Work to be completed> Reproduce the lines of the listing that fall between the line containing "The image size is (961, 574)." and the line containing "Action: click(888, 205)", with both of those lines included.

Supplied records>
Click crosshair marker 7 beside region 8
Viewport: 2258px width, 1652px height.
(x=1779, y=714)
==
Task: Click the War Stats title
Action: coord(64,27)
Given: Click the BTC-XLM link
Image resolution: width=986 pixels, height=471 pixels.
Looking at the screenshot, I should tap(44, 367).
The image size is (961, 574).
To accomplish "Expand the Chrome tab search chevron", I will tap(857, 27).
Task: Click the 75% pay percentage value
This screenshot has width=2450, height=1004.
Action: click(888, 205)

Exercise response>
The image size is (961, 574).
To accomplish "Expand the Chrome tab search chevron", I will tap(857, 27).
Task: Click the 75% pay percentage value
This screenshot has width=2450, height=1004.
Action: click(888, 205)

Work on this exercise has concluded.